Una parábola dirigida “a algunos que se tenían por justos y despreciaban a los demás”, pero también portadora de esperanza para todos los que no se animan “siquiera a levantar los ojos al cielo”.
Dos hombres suben al templo al mismo tiempo, y los dos tienen la intención de orar, pero son muy diferentes entre ellos, y bien diferente es su manera de orar.
Uno es fariseo, y representa a todos los que se consideran buenos, porque cumplen con todos los preceptos y las normas de la Ley. Es un hombre piadoso y recto. En su oración se encuentra con los demás, no para crear comunión, sino para separarse de ellos, denunciando lo que tal vez son realmente: “ladrones, injustos y adúlteros”, o publicanos.
Él, en cambio, no sólo no tiene pecado, sino que hace el bien más allá de lo debido, aunque no destinado al prójimo: “Ayuno dos veces por semana y pago la décima parte de todas mis entradas”.

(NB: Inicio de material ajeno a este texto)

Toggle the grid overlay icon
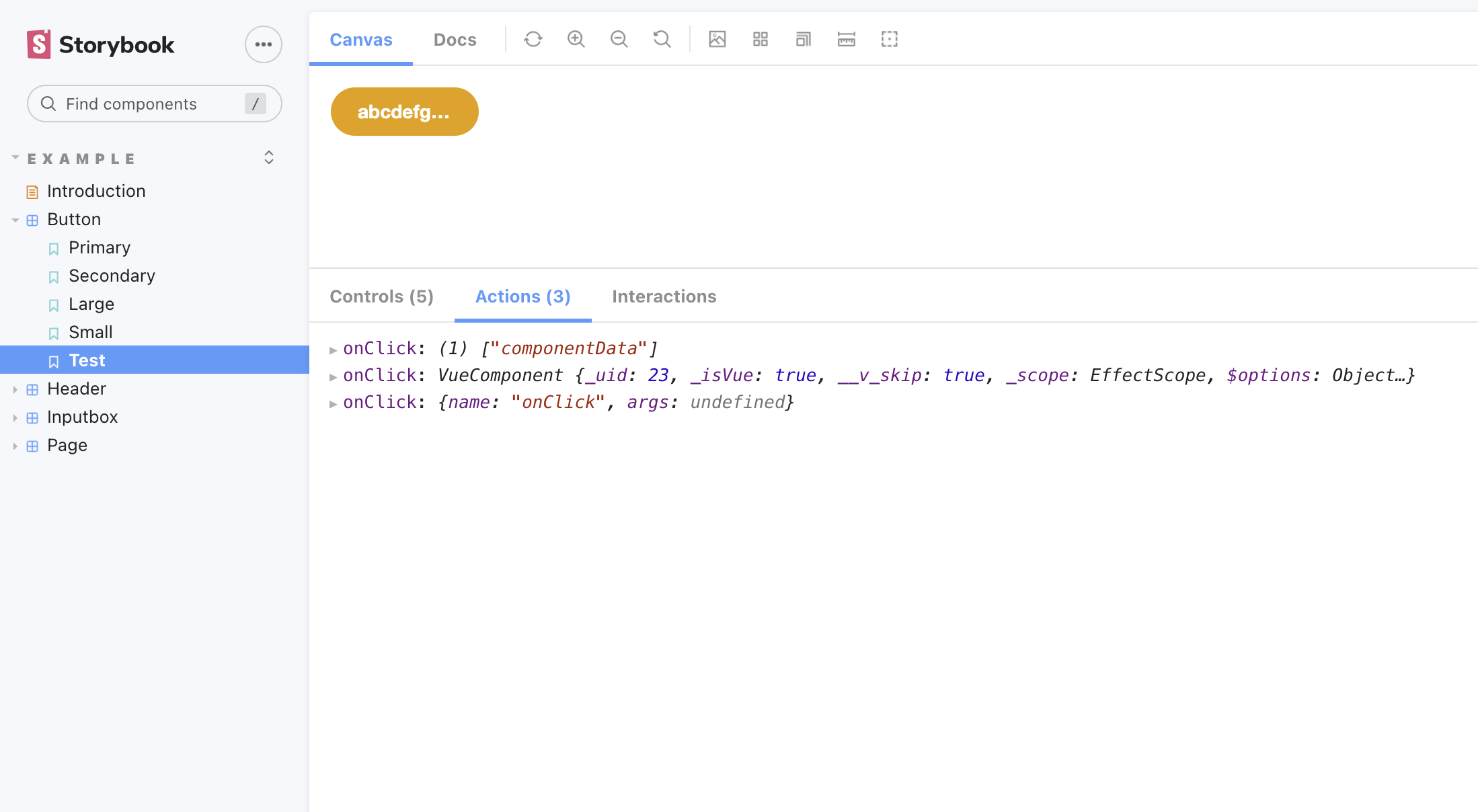The image size is (1478, 812). tap(761, 39)
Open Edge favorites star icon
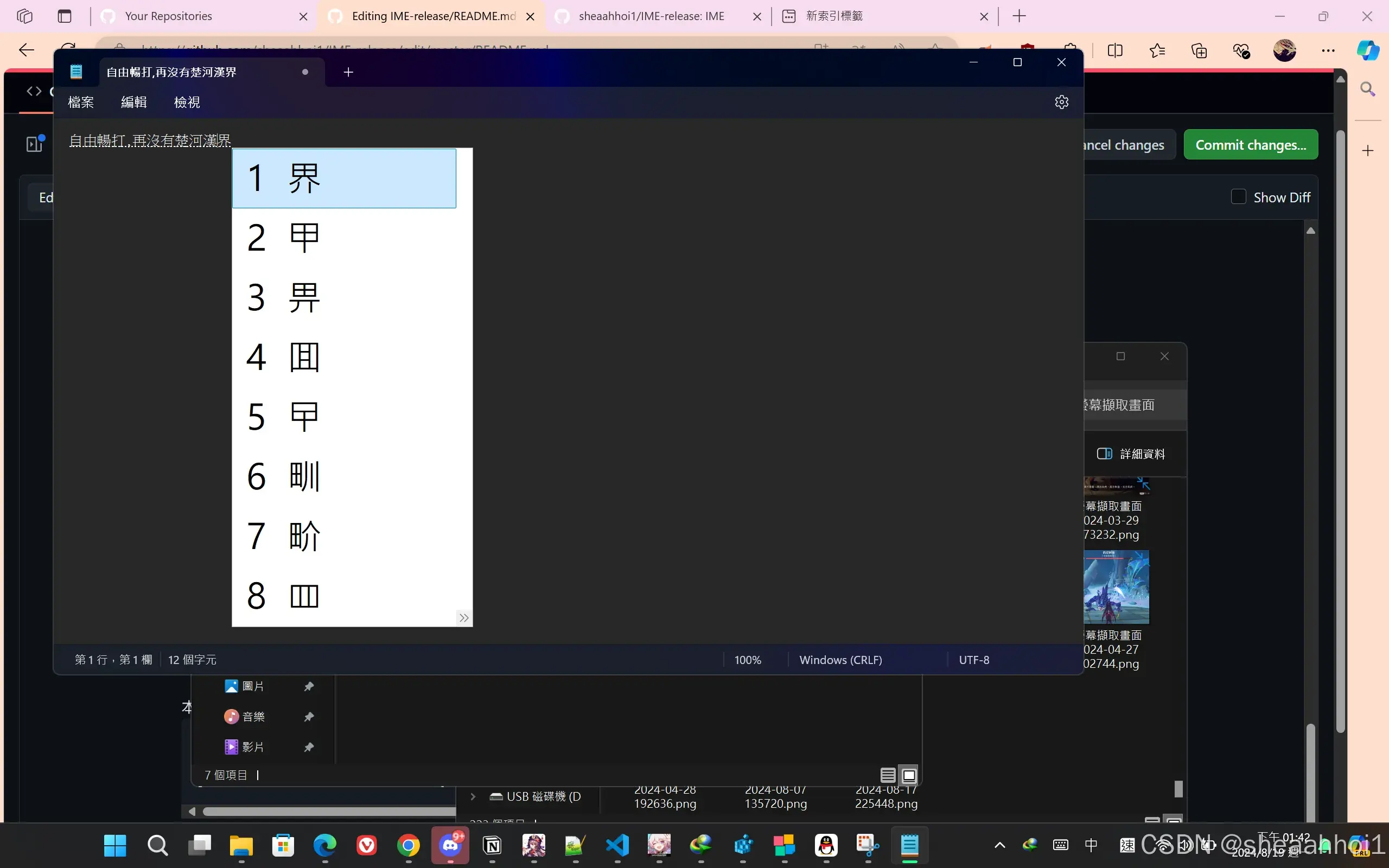Viewport: 1389px width, 868px height. click(1157, 50)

Está en el templo, pero Dios mismo está de sobra, porque él no lo necesita: se salva por sus méritos. De alguna manera, se siente en derecho de cobrarle a Dios: Dios es su deudor. Se siente bien consigo mismo, complacido y satisfecho, feliz por su bondad, artífice de su santidad. Mira a los demás sólo para juzgarlos con desprecio, y agradece a Dios no por la bondad y misericordia de Dios, sino porque él es diferente y mejor de todos: “Te doy gracias porque no soy como los demás hombres”.

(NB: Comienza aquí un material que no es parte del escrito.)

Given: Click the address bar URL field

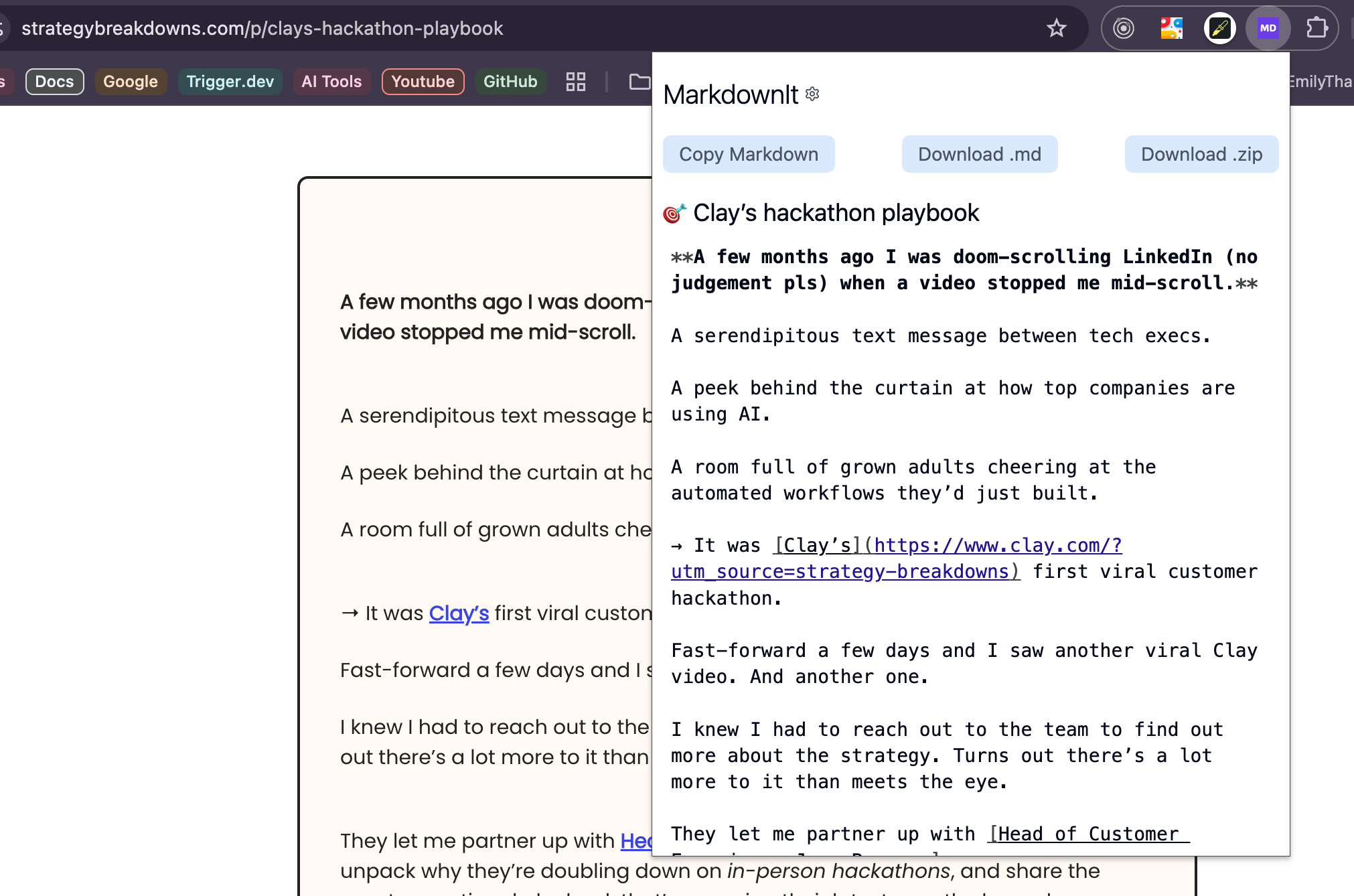Looking at the screenshot, I should [261, 28].
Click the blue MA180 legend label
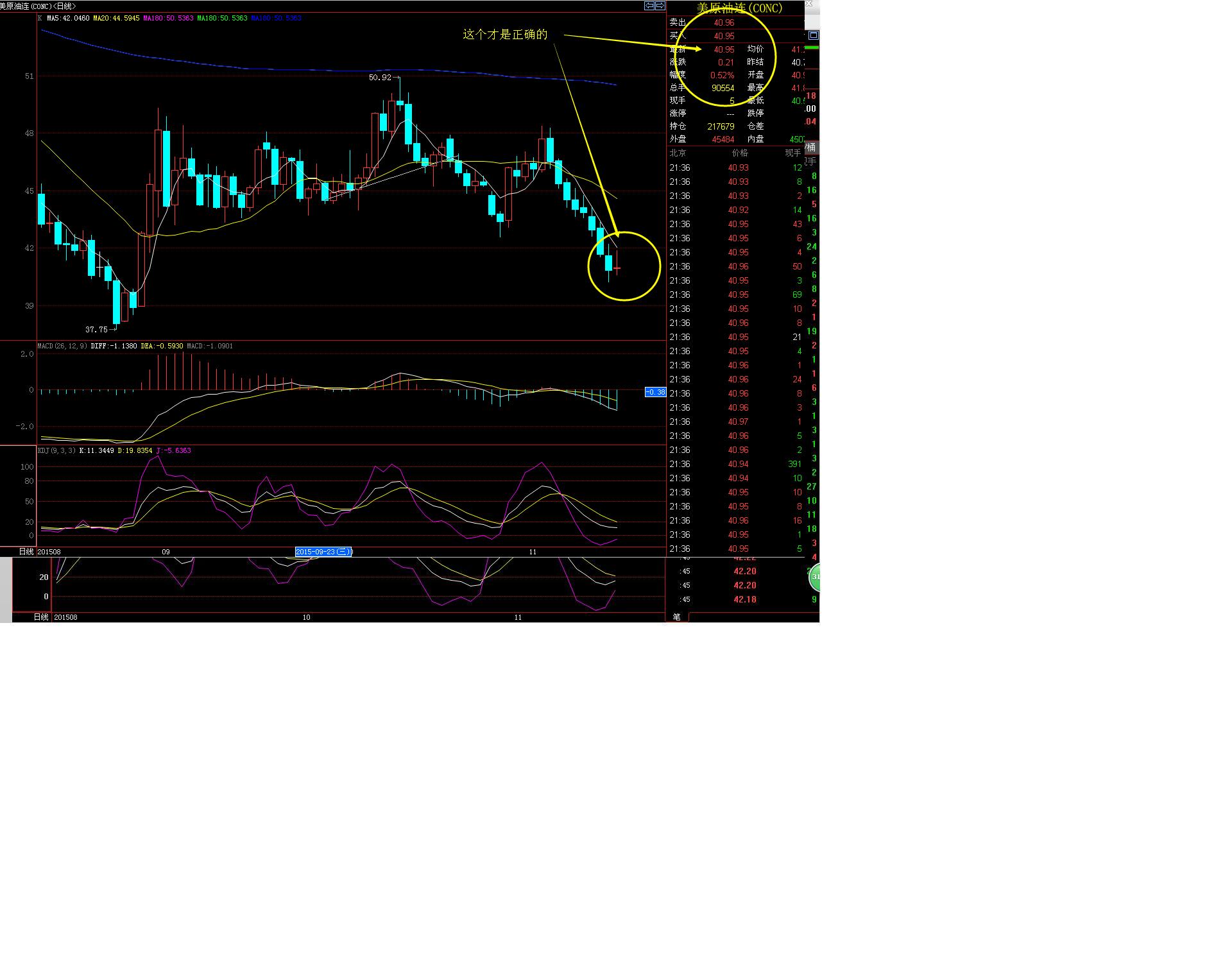 coord(276,18)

El otro hombre que ora en el templo es un publicano, un cobrador de impuestos, una persona odiada por su pueblo porque está al servicio del imperio romano invasor y explota a su propia gente.
Frente a Dios, tiene conciencia de su indignidad: “Manteniéndose a distancia, no se animaba siquiera a levantar los ojos al cielo”. No juzga a nadie, y no tiene nada de qué gloriarse. Confiesa su pecado con un gesto no ritual: “Se golpeaba el pecho”, de donde sale toda maldad. En la oración se descubre a sí mismo, y su invocación se hace esencial: “¡Dios mío, ten piedad de mí, que soy un pecador!”. Es la confianza total de un hombre que reconoce no merecer nada, pero sabe que la misericordia gratuita de Dios es más grande que su pecado, y se entrega a Dios con extrema humildad.
En la opinión común, el fariseo era el hombre respetado y perfecto. Su oración tenía que ser plenamente agradable a Dios, mientras que la oración del publicano, pecador sin esperanza de conversión, no podía ser aceptada. Jesús da un juicio totalmente imprevisible y distinto: “Les aseguro que este último volvió a su casa justificado, pero no el primero”. Es acogida la invocación del publicano, que desde el abismo de su indigencia y su miseria se reconoce necesitado de la compasión de Dios; y es rechazada la oración del fariseo, que se contempla a sí mismo y se cree autosuficiente.
En realidad, los dos orantes necesitan la misericordia de Dios, pero el publicano abre su corazón para recibirla, y el fariseo no la recibe porque ya está lleno de sí mismo.
La sentencia final de Jesús, repetida por Lucas para su comunidad, aunque tal vez no pertenezca originalmente a esta parábola, la interpreta perfectamente: “Todo el que se eleva será humillado, y el que se humilla será elevado”.